House Speaker Nancy Pelosi, D-Calif., and Sen. Chris Murphy, D-Conn., said Biden had inherited the border crisis from the Trump administra­tion.

“They are working to correct that in the children’s interest,” Pelosi said of the new administra­tion on ABC’s “This Week.” Murphy said on “Fox News Sunday” that it was not U.S. policies that drove migration, but “the desperatio­n of the circumstan­ces that these people are living under.”

“So let’s follow Joe Biden’s advice and start putting some money into helping quell the reasons for migration,” Murphy said.

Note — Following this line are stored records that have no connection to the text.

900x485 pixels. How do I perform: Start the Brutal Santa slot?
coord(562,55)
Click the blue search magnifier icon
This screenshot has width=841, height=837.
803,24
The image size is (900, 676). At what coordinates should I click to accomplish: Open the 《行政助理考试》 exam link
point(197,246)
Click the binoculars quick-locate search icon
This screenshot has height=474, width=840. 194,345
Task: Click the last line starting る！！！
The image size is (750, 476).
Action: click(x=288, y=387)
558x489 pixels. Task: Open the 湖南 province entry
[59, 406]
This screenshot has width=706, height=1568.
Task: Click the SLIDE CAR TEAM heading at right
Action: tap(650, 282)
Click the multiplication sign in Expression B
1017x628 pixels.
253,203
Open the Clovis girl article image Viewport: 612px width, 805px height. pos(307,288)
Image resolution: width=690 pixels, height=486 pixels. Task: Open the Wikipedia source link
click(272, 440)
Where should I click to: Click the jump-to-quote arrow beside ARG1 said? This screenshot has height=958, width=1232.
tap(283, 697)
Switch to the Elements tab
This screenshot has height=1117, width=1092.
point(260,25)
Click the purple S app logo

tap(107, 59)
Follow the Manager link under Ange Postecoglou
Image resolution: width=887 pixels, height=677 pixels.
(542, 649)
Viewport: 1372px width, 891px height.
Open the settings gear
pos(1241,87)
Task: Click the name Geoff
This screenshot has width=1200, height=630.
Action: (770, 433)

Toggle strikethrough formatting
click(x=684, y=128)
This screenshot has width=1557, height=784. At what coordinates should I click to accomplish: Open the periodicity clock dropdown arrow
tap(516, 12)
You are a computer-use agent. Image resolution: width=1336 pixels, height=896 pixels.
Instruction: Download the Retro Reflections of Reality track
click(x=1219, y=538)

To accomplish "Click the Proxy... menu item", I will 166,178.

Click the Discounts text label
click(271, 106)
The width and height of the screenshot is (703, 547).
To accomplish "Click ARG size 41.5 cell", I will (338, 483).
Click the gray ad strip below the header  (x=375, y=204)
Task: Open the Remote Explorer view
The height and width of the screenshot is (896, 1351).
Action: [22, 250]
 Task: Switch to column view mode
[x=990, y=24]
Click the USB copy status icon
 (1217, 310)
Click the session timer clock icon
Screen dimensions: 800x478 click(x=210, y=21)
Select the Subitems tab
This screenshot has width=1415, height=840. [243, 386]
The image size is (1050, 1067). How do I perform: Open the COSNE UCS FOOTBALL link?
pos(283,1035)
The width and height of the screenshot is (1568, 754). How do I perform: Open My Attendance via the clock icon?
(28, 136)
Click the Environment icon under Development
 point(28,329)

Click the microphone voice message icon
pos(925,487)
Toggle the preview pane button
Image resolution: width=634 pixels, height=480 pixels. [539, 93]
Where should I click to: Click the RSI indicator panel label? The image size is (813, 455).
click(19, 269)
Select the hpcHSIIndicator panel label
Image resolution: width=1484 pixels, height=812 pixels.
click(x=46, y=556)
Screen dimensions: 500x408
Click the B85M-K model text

During the first major influx of migrant teens and children in 2014, the Obama administra­tion also deployed FEMA, which helped set up temporary housing and processing stations on military bases. Biden officials have not said whether the Defense Department has agreed to help with the current surge, and the Homeland Security statement did not indicate where FEMA might find shelter beds for the teens and children.

Officials have used hotels along the border since the start of the pandemic to hold minors, but attorneys sued the Trump administra­tion to halt the practice.

While FEMA can help provide logistical support, it would not be able to leverage disaster funding without the assent of Texas Gov. Greg Abbott, a Republican, who has blasted the Biden administra­tion’s immigratio­n policies. Abbott has also balked at a proposal for FEMA to handle coronaviru­s testing for migrants as well as isolation procedures for those who test positive.